Red Pepper Coulis
2–3 medium red bell peppers
1/2–3/4 cup chicken stock
1 tablespoon butter, unsalted
Pinch of ground cumin
Salt and pepper, to taste
12 fresh, firm zucchini blossoms
3 tablespoons extra virgin olive oil
1 cup fresh ricotta cheese, drained
2 tablespoons grated Parmigiano cheese
1 tablespoon finely chopped fresh parsley
3 tablespoons basil chiffonade, divided
Salt and freshly ground black pepper, to taste
Freshly grated nutmeg, to taste
To make the coulis, roast the bell peppers under a large flame until skins are charred and flesh is tender. Remove and set aside uncovered. Once cool enough to touch, remove skins and seeds. Place in a food processor and process until smooth. Add enough stock to achieve the desired thickness. Pour into a small saucepan, add butter and cumin, and heat through. Add salt and pepper to taste. (This may be made in advance.)
Rinse the squash blossoms and remove the stipules and internal stamen; set aside on paper towels to dry.
Place 3 tablespoons olive oil in a large sauté pan or sheet pan; set aside.
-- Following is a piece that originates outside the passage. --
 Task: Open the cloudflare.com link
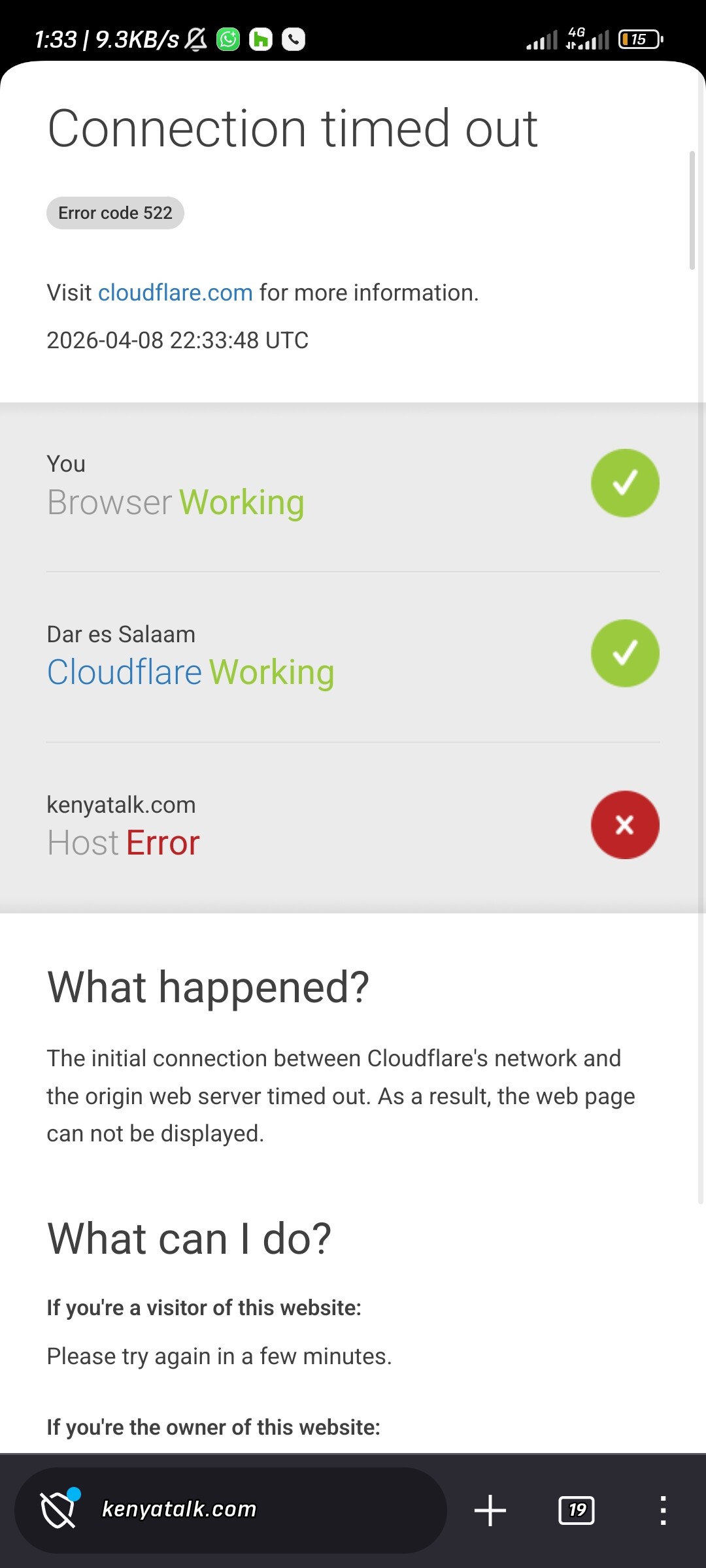point(175,293)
Place cheeses, parsley, and 1 tablespoon basil in a mixing bowl. Add salt, pepper, and nutmeg to taste. Stir well to combine. Slightly open flower end of blossoms and fill two-thirds with the cheese mixture. Fold over tips of petals to seal and set seam side down in oiled sauté pan. Complete filling all blossoms and set pan in the wood-burning oven and cook for 5–6 minutes, or until tops are lightly brown and the inside is softened.
To serve, divide the coulis among small shallow bowls. Set 2 stuffed blossoms into each bowl and top with the remaining basil.